小沼 「義妹生活」では、音響制作の方から推薦いただき、監督に承認いただいてチームに入ったんですよね。

上野 今でも鮮明に覚えているのが、最初の顔合わせのときのことで。

小沼 え、なんだろう(笑)。

上野 「義妹生活」は僕の初監督作品で、打ち合わせでもガチガチに緊張していたんです。そうしたら帰り際に、小沼さんが「何かあればなんでも言ってくださいね! できないことは『できない』ってハッキリ言いますから!」とズバッと言ってくださって。僕が遠慮して言い出せそうにないのを察して、あえてハードルを下げてくださったんです。あの一言で、僕の中にあった壁が一気になくなりました。そこからはもう、ずっと密に会話させていただいています。

小沼 そうでしたね。僕は別に「そんなんできねえよ!」って怒るタイプではないし、初めて監督を務めるならなおさら遠慮しちゃうだろうなと思ったので。まずは監督の持っている世界観を好きにぶつけてもらって、それをどう実現するかを一緒に考えたかったんです。

小沼則義音響監督

小沼則義音響監督

──小沼さんから見て、上野監督の映像センスや演出の方向性は、当初どう映りましたか。

小沼 「義妹生活」の第1話のコンテを読んだとき、「おお、なるほど……!」と。ワンカットの長さやレイアウトの組み方に、監督自身の“我”というか、独特の演出思想が色濃く出ていて「オッケーオッケー」って(笑)。僕は美術系の大学を出ていたり、監督が挙げる好きな作品も観ていたりして、精神性、いわば“魂の置き所”みたいなものがすぐに理解できたので話は早かったですね。いわゆる商業的なエンタメとして割り切った作品もある業界だけど、自分はこういう形で世に出たいんだという強いメッセージを感じて。

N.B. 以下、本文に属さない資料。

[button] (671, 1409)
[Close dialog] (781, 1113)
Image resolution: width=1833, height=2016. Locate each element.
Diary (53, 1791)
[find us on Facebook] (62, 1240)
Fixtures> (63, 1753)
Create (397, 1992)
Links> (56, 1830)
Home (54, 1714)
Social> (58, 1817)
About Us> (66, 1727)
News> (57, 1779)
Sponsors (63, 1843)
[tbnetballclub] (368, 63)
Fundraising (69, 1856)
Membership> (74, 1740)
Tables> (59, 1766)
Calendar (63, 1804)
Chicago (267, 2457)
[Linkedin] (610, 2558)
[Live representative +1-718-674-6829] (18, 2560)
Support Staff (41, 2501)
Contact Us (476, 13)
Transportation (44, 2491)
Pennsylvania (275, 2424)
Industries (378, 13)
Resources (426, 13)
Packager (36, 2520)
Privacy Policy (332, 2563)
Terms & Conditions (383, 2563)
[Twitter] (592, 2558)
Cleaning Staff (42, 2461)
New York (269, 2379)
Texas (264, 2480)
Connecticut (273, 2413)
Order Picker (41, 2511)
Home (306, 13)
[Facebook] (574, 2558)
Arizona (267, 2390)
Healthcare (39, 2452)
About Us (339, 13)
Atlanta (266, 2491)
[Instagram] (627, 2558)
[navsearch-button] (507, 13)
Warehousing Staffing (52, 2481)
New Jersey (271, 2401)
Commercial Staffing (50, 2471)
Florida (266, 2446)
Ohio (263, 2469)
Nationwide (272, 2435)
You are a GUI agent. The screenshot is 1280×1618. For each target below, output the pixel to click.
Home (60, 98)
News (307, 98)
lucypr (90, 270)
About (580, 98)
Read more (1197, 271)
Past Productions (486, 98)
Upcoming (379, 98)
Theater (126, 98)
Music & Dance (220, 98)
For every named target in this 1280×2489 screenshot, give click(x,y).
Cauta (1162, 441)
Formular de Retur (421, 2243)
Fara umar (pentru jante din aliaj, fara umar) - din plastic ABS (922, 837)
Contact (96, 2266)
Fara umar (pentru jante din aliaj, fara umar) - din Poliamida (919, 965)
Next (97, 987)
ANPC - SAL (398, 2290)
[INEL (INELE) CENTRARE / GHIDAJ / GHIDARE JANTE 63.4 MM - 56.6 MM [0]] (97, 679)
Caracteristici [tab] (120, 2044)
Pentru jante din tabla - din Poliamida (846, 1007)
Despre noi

そこに深いシンパシーを感じました。

上野 コンテを読んでもらったあとの打ち合わせで、小沼さんに「言い方が悪いかもしれないけど、監督、根暗ですねえ。僕もそうだからわかります」と言われたのを今でも覚えてます(笑)。すごく恥ずかしかったですが、監督をやるならまずは自分が裸にならないといけないと思っていたので、うれしかったです。

──そうやって培われた信頼関係が、「死亡遊戯で飯を食う。」の特徴的なフィルムにつながっているんですね。ちなみに本作は音響監督以外にも、色彩、撮影、音響、そして制作スタジオ(スタジオディーン)と中核スタッフが「義妹生活」から継続しています。そのメリットは大きいですか?

上野 とても大きいです。この仕事は「カッコいい」「美しい」といった、人によって定義が違う抽象的な感覚を扱うことが多いです。でも、同じチームで続けていくうちに、僕の言う「美しい」の範囲が共有されて、阿吽の呼吸で収束していく。それによってスピード感が上がるし、わかっているからこそ、そこから「外す」ということも可能になるので。